Assignment — I would like the line with "Where should I" and every line after it, down to the end of the entries below, output exactly and without pictures.

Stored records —
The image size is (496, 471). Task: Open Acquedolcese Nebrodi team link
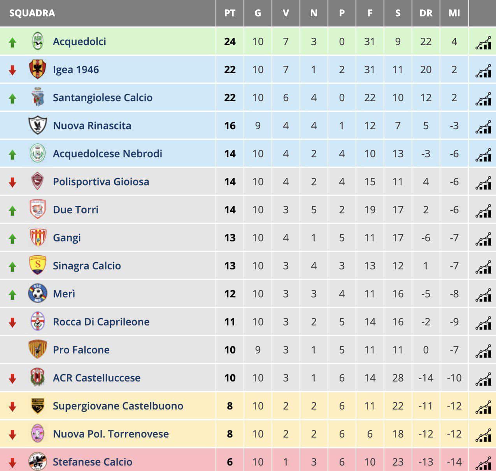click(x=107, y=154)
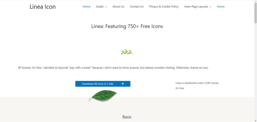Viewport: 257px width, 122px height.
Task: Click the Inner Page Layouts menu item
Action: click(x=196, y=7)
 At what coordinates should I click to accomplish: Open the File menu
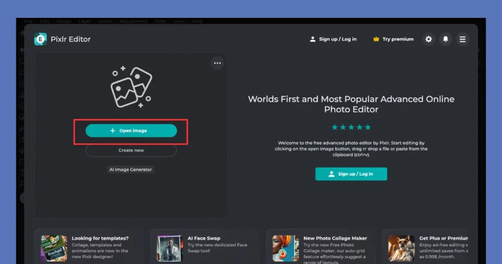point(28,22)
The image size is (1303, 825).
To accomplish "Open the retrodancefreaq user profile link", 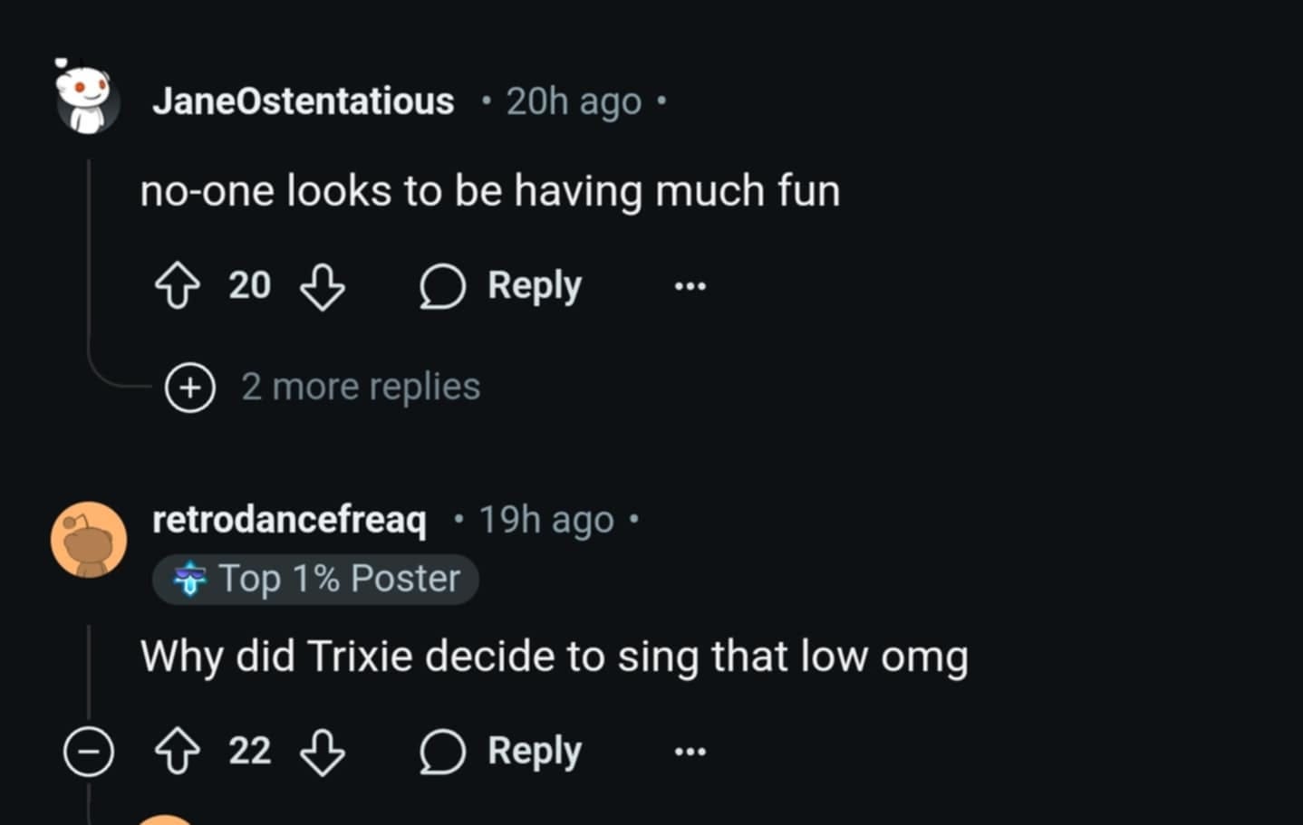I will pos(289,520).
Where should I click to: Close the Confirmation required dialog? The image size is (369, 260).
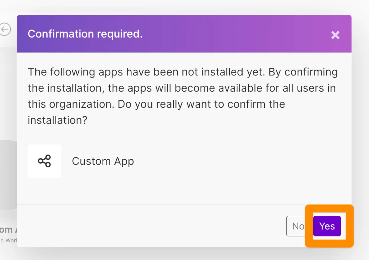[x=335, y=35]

Answer —
Where should I click to: Close the Confirmation required dialog? The image size is (369, 260).
[x=335, y=35]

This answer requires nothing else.